DATA SHOWN =>
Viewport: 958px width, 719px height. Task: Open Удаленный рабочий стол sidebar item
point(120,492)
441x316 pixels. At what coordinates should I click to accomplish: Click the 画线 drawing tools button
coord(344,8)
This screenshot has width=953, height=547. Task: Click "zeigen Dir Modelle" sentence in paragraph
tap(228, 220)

ACTIVITY => Nothing should be left out: repeat all of the data exactly.

SOLUTION TO THIS EXERCISE =>
Viewport: 958px width, 719px height. Task: Open Удаленный рабочий стол sidebar item
point(120,492)
441x316 pixels. At what coordinates should I click to accomplish: Click the 画线 drawing tools button
coord(344,8)
This screenshot has width=953, height=547. Task: Click "zeigen Dir Modelle" sentence in paragraph
tap(228, 220)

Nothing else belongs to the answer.